We can see that the high accuracy is possible despite totally missing our target. To evaluate an algorithm in a way that prevalence does not cloud our assessment, we often look at sensitivity and specificity.

## Sensitivity (A.K.A “Recall” and “True Positive Rate”)

Sensitivity is the ability of an algorithm to predict a positive outcome when the actual outcome is positive. In our case, of the patients who die, what proportion did we correctly predict? This can be written as:

$Sensitivity = Recall = \frac{TP}{TP+FN}$

Because a model that calls “1” for everything has perfect sensitivity, this measure is not enough on its own. Alongside sensitivity we often report on specificity.

## Specificity (A.K.A “True Negative Rate”)

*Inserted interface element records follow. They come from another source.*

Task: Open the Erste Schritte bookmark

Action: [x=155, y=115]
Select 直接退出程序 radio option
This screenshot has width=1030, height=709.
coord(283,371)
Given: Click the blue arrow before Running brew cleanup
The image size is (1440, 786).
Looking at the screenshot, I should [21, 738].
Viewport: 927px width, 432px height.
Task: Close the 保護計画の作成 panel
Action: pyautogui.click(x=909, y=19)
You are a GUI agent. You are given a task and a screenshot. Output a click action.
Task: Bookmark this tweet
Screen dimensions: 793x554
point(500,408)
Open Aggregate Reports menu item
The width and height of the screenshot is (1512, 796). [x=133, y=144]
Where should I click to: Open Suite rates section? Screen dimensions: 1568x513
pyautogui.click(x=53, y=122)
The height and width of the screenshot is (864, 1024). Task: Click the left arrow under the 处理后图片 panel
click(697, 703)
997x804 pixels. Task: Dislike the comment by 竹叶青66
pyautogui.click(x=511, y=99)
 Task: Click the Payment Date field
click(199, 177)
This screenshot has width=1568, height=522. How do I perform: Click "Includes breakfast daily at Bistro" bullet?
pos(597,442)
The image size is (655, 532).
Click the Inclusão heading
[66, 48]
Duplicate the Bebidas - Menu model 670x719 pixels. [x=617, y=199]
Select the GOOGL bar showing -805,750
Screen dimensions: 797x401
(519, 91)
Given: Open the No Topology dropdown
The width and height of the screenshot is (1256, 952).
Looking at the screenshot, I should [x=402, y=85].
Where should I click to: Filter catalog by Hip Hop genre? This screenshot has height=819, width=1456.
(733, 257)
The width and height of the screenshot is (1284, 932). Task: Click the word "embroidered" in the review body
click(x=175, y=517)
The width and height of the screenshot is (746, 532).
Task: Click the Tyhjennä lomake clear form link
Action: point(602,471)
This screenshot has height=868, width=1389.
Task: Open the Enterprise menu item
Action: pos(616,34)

Specificity relates to the test’s ability to correctly classify patients who survive their stay (i.e. class “0”). Specificity is the proportion of those who survive who are predicted to survive. The formula for specificity is:

$Specificity = \frac{TN}{FP+TN}$

A Receiver-Operator Characteristic (ROC) curve plots 1 - specificity vs. sensitivity at varying probability thresholds. The area under this curve is known as the AUROC (or sometimes just the “Area Under the Curve”, AUC) and it is a well-used measure of discrimination that was originally developed by radar operators in the 1940s.

metrics.plot_roc_curve(reg, x_test, y_test)


An AUROC of 0.5 is no better than guessing and an AUROC of 1.0 is perfect. An AUROC of 0.9 tells us that the 90% of times our model will assign a higher risk to a randomly selected patient with an event than to a randomly selected patient without an event

## Key Points

• Confusion matrices are the basis for many popular performance metrics.

• AUROC is the area under the receiver operating characteristic. 0.5 is bad!

• TP is True Positive, meaning that our prediction hit its target.